┌─ TEXT BLOCK
Unfortunately for the A’s, the outfield was one of their biggest areas of need. Khris Davis had LF locked down, but beyond that the next-best sure thing was platoon righty Jake Smolinski. They needed to add at least two more bodies, and that’s exactly what they ended up doing by signing Rajai Davis and Matt Joyce — a couple of relative discount options, naturally.

That leads me to two questions:

  1. Were the A’s correct to sit out the top end of this winter’s OF market?
  2. If so, did they get the best possible values and fits in Rajai and Joyce?

To begin, here’s a reminder of what the A’s ended up doing:

Matt Joyce, RF: 2 years, $11M ($5.5M average)
Rajai Davis, CF: 1 year, $6M

Joyce brings a high OBP and a lefty bat but poor defense. Rajai doesn’t hit much, but he’s fast, fun, and plays decent defense up the middle. Both are 1-2 WAR players if all goes well, but are unlikely to exceed that range. Both are also reasonably good fits for the current roster.
└─
┌─ DATA LINES
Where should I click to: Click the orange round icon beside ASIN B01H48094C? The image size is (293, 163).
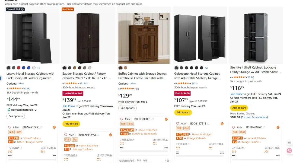[278, 127]
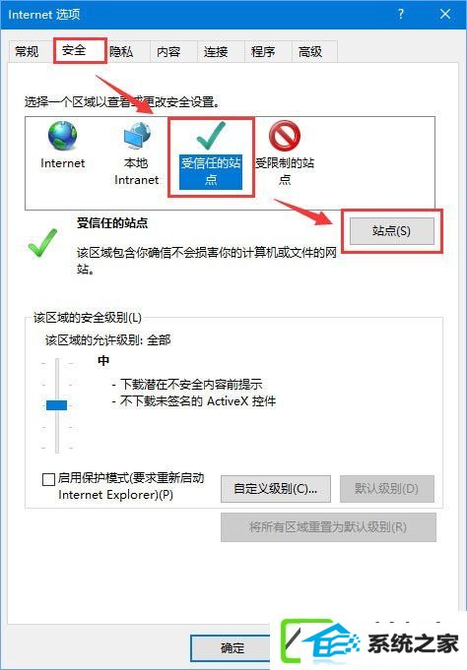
└─
**REQUESTS:**
**1.** Summarize the text about the A's outfield in two sentences.
**2.** Copy the stretch of the A's outfield text from "Rajai Davis, CF: 1" through "the current roster." word for word.

**OUTPUTS IN ORDER:**
**1.** The outfield was one of the A's biggest needs, with only Khris Davis set in left field and platoon righty Jake Smolinski as the next-best sure thing, so they signed two relatively discounted options: Matt Joyce for 2 years and $11M, and Rajai Davis for 1 year and $6M. Joyce offers a high OBP and a lefty bat but poor defense, while Rajai doesn't hit much but is fast and plays decent defense up the middle, and both are 1-2 WAR players and reasonably good fits for the roster.

**2.**
Rajai Davis, CF: 1 year, $6M

Joyce brings a high OBP and a lefty bat but poor defense. Rajai doesn’t hit much, but he’s fast, fun, and plays decent defense up the middle. Both are 1-2 WAR players if all goes well, but are unlikely to exceed that range. Both are also reasonably good fits for the current roster.